To evaluate the size and functionality of the left atrium of the heart, a cardiac evaluation included echocardiography, electrocardiography (EKG/ECG) and blood work.

Over more than 30 years of follow-up, 763 people developed dementia and 1,709 were diagnosed with atrial cardiopathy. Dementia appeared to be 35% more likely to develop in those with atrial cardiopathy.

Even after taking into account other vascular risks and accounting for participants who had atrial fibrillation and stroke, the researchers still found a 31% and 28% increase in dementia risk, respectively, in patients with atrial cardiopathy.

While acknowledging that the results do not confirm a direct cause-and-effect relationship, the researchers stress the significance of reducing the risk of heart disease.

The findings were published Aug. 10 in the Journal of the American Heart Association.

Dementia progresses gradually, so some study participants may have had milder symptoms that were overlooked, and some patients may have passed away before dementia was identified and recorded, the scientists noted in a journal news release.
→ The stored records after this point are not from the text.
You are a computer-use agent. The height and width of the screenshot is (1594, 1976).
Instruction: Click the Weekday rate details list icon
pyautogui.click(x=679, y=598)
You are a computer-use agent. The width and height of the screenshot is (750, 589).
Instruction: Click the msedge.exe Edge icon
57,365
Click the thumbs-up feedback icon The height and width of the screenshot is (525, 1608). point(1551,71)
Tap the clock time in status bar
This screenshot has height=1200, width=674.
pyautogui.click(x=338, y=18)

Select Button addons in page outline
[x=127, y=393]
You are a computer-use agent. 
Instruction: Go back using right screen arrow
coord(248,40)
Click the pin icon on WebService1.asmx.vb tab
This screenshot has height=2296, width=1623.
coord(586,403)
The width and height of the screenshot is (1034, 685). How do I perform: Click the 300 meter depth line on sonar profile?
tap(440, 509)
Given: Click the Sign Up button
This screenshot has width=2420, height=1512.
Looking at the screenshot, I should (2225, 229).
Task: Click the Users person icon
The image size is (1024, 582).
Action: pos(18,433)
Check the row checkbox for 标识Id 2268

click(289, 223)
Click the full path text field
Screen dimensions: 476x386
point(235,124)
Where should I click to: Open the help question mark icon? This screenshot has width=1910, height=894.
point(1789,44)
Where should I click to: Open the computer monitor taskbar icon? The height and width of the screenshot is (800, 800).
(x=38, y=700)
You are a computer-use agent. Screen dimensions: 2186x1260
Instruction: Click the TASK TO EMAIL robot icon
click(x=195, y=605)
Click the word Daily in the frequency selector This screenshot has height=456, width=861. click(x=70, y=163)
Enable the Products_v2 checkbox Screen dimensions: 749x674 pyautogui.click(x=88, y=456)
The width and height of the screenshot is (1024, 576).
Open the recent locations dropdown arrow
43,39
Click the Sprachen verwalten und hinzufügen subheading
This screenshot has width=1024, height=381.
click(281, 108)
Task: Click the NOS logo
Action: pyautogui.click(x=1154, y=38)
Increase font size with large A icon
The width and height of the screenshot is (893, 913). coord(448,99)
In other news, HealthDayNews.com reported that swapping salt out for the salt substitute potassium chloride lowers blood pressure, and thereby the risk of heart attack, stroke and cardiovascular disease, a new analysis finds.

“It’s in processed and prepared foods where most people in developed countries get their salt,” explained senior researcher Dr. Bruce Neal, executive director of the George Institute for Global Health in Newtown, Australia.

“What you have to do is go to the people who provide ingredients, and what you do is you say to the suppliers, instead of selling regular salt, use potassium-rich salt, and that way the population will get the benefit,” he added.

By substituting potassium chloride in varying amounts for sodium chloride (regular table salt), you can dramatically reduce people’s blood pressure and their risk for stroke, heart attack and other consequences of high blood pressure, Neal said.

The latest findings build on a large study the same researchers conducted in rural China that demonstrated an impressive reduction in heart attacks and strokes by using a potassium-enriched salt substitute.

But the team wondered if the same results would be seen in other countries and populations, so Neal and his colleagues combined the results of 21 published studies involving nearly 30,000 people. The studies were carried out in Europe, the Western Pacific region, the Americas and Southeast Asia.

The amount of sodium chloride in the salt substitutes varied from 33% to 75% and the amount of potassium chloride ranged from 25% to 65%.